Investigation of Intermetallics Formation and Joint Performance of Laser Welded Ni to Al

Abstract

In this paper, laser welding Ni to Al using pulsed wave (PW) and continuous wave (CW) lasers was investigated. Weld quality and strength were evaluated in terms of cross-section examination, intermetallic compounds formation, microhardness, shear test and 90-degree peel test. The results show that deep penetration welding Ni to Al causes high melting pool temperature and severe material mixing, which could result in dominant AlNi₃ and AlNi intermetallics (IMCs) in the weld. These IMCs could significantly increase the hardness of the welding zone, but could also lead to the formation of defects, as well as reducing the ability to withstand the shear force and peel force applied to the weld. In comparison, using process optimization to maintain a shallow penetration or form a weld-braze joint, low melting pool temperature and minimum material mixing can be achieved. Hence, low-hardness Al₃Ni IMCs are prevalent in the weld.
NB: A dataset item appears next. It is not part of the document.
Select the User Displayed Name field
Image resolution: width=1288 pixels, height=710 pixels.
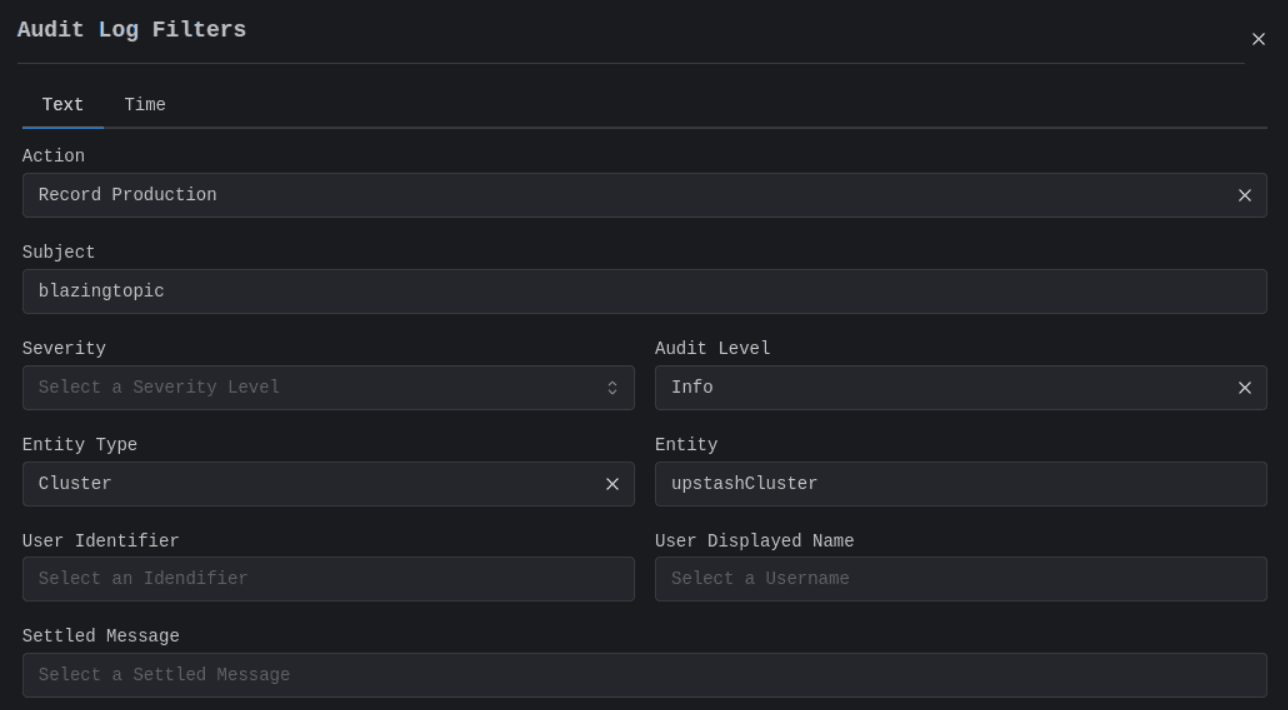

This helps generate a defect-free dissimilar weld joint to withstand higher shear force and peel force. The findings show promising applications, such as the battery management system of electric vehicles, in which joining a Ni adaptor to an Al bus bar is required.

1. Introduction

With the development of electric vehicles, the battery management system plays a vital role in the safety, practicability and durability of power batteries [1,2,3]. In electric vehicles, the battery management system comprises different components, such as a bus bar, a metal adaptor and a PCB/FPC board, where dissimilar material joining is necessary [4,5]. The bus bar is usually made of aluminum alloy, and the metal adapter is usually made of nickel or copper. In order to connect the adapter to the bus bar, a laser can be used to realize the joining of dissimilar materials [6,7,8,9]. However, there are critical issues (i.e., cracks and voids) in both continuous wave (CW) and pulsed wave (PW) laser welding of dissimilar materials [10,11,12,13].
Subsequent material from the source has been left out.